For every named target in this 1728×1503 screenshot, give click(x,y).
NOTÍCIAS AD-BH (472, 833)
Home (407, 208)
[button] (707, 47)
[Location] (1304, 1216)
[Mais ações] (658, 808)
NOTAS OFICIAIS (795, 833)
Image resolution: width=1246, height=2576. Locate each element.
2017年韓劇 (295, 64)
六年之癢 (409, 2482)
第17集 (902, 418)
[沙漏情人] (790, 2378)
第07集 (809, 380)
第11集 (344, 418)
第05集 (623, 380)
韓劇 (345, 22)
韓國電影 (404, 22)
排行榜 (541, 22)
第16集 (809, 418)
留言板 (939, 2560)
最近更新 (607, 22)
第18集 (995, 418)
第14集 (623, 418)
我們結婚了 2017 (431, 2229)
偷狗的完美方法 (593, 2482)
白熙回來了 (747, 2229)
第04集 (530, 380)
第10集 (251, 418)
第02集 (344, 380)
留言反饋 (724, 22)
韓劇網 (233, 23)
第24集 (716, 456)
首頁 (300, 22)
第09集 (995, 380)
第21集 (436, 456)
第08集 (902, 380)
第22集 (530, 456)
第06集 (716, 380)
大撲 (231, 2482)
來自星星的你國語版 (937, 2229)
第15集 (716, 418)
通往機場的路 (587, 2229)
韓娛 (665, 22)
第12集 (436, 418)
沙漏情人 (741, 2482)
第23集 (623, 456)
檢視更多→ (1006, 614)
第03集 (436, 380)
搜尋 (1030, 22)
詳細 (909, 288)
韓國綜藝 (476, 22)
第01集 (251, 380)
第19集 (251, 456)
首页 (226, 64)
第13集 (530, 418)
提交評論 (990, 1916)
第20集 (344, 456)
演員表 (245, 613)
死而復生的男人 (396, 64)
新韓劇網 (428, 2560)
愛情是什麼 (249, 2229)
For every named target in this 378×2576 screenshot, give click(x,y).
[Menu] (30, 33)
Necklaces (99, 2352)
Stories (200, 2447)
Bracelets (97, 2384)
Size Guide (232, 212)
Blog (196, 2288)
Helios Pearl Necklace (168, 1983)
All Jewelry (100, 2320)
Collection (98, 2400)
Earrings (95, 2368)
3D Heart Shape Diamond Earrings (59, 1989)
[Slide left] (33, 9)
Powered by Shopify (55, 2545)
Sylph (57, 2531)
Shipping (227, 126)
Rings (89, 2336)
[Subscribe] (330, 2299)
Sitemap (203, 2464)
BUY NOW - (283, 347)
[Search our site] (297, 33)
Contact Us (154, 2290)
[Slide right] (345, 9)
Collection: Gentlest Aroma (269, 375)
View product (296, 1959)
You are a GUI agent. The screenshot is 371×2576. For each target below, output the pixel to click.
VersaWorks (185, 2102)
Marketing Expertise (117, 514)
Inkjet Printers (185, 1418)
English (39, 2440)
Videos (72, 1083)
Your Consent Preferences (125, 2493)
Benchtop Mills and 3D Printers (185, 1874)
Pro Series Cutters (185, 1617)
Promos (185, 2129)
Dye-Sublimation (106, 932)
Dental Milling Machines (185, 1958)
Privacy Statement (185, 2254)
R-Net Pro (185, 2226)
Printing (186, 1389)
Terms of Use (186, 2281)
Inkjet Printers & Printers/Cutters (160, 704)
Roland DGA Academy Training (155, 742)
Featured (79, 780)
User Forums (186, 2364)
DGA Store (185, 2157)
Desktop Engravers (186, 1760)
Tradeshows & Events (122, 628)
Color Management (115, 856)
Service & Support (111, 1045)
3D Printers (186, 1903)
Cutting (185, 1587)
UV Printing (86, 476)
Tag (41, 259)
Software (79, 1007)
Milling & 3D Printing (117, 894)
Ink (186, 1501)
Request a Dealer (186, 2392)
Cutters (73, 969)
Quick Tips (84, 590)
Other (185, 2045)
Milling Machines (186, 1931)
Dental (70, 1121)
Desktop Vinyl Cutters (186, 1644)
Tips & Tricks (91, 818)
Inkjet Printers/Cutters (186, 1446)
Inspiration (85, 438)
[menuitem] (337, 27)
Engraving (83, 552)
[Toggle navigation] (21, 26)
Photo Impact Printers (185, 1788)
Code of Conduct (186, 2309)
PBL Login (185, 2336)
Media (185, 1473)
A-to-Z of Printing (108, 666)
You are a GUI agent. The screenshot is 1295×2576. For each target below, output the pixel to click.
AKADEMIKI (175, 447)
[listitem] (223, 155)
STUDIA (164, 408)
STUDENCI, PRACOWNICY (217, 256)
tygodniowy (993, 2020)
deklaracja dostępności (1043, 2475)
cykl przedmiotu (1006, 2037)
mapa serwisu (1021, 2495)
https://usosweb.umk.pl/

##########

Faithfully write out the entire listing, line by line.

For every named target in this 1728×1503 screenshot, give click(x,y).
NOTÍCIAS AD-BH (472, 833)
Home (407, 208)
[button] (707, 47)
[Location] (1304, 1216)
[Mais ações] (658, 808)
NOTAS OFICIAIS (795, 833)
Image resolution: width=1246, height=2576. Locate each element.
2017年韓劇 (295, 64)
六年之癢 (409, 2482)
第17集 (902, 418)
[沙漏情人] (790, 2378)
第07集 (809, 380)
第11集 (344, 418)
第05集 (623, 380)
韓劇 (345, 22)
韓國電影 (404, 22)
排行榜 (541, 22)
第16集 (809, 418)
留言板 (939, 2560)
最近更新 (607, 22)
第18集 (995, 418)
第14集 (623, 418)
我們結婚了 2017 (431, 2229)
偷狗的完美方法 (593, 2482)
白熙回來了 (747, 2229)
第04集 (530, 380)
第10集 (251, 418)
第02集 (344, 380)
留言反饋 (724, 22)
韓劇網 (233, 23)
第24集 (716, 456)
首頁 (300, 22)
第09集 (995, 380)
第21集 (436, 456)
第08集 (902, 380)
第22集 (530, 456)
第06集 (716, 380)
大撲 (231, 2482)
來自星星的你國語版 (937, 2229)
第15集 (716, 418)
通往機場的路 (587, 2229)
韓娛 (665, 22)
第12集 (436, 418)
沙漏情人 (741, 2482)
第23集 (623, 456)
檢視更多→ (1006, 614)
第03集 (436, 380)
搜尋 (1030, 22)
詳細 (909, 288)
韓國綜藝 (476, 22)
第01集 (251, 380)
第19集 (251, 456)
首页 (226, 64)
第13集 (530, 418)
提交評論 (990, 1916)
第20集 (344, 456)
演員表 (245, 613)
死而復生的男人 (396, 64)
新韓劇網 (428, 2560)
愛情是什麼 (249, 2229)
For every named target in this 378×2576 screenshot, give click(x,y).
[Menu] (30, 33)
Necklaces (99, 2352)
Stories (200, 2447)
Bracelets (97, 2384)
Size Guide (232, 212)
Blog (196, 2288)
Helios Pearl Necklace (168, 1983)
All Jewelry (100, 2320)
Collection (98, 2400)
Earrings (95, 2368)
3D Heart Shape Diamond Earrings (59, 1989)
[Slide left] (33, 9)
Powered by Shopify (55, 2545)
Sylph (57, 2531)
Shipping (227, 126)
Rings (89, 2336)
[Subscribe] (330, 2299)
Sitemap (203, 2464)
BUY NOW - (283, 347)
[Search our site] (297, 33)
Contact Us (154, 2290)
[Slide right] (345, 9)
Collection: Gentlest Aroma (269, 375)
View product (296, 1959)
You are a GUI agent. The screenshot is 371×2576. For each target below, output the pixel to click.
VersaWorks (185, 2102)
Marketing Expertise (117, 514)
Inkjet Printers (185, 1418)
English (39, 2440)
Videos (72, 1083)
Your Consent Preferences (125, 2493)
Benchtop Mills and 3D Printers (185, 1874)
Pro Series Cutters (185, 1617)
Promos (185, 2129)
Dye-Sublimation (106, 932)
Dental Milling Machines (185, 1958)
Privacy Statement (185, 2254)
R-Net Pro (185, 2226)
Printing (186, 1389)
Terms of Use (186, 2281)
Inkjet Printers & Printers/Cutters (160, 704)
Roland DGA Academy Training (155, 742)
Featured (79, 780)
User Forums (186, 2364)
DGA Store (185, 2157)
Desktop Engravers (186, 1760)
Tradeshows & Events (122, 628)
Color Management (115, 856)
Service & Support (111, 1045)
3D Printers (186, 1903)
Cutting (185, 1587)
UV Printing (86, 476)
Tag (41, 259)
Software (79, 1007)
Milling & 3D Printing (117, 894)
Ink (186, 1501)
Request a Dealer (186, 2392)
Cutters (73, 969)
Quick Tips (84, 590)
Other (185, 2045)
Milling Machines (186, 1931)
Dental (70, 1121)
Desktop Vinyl Cutters (186, 1644)
Tips & Tricks (91, 818)
Inkjet Printers/Cutters (186, 1446)
Inspiration (85, 438)
[menuitem] (337, 27)
Engraving (83, 552)
[Toggle navigation] (21, 26)
Photo Impact Printers (185, 1788)
Code of Conduct (186, 2309)
PBL Login (185, 2336)
Media (185, 1473)
A-to-Z of Printing (108, 666)
You are a GUI agent. The screenshot is 1295×2576. For each target below, output the pixel to click.
AKADEMIKI (175, 447)
[listitem] (223, 155)
STUDIA (164, 408)
STUDENCI, PRACOWNICY (217, 256)
tygodniowy (993, 2020)
deklaracja dostępności (1043, 2475)
cykl przedmiotu (1006, 2037)
mapa serwisu (1021, 2495)
https://usosweb.umk.pl/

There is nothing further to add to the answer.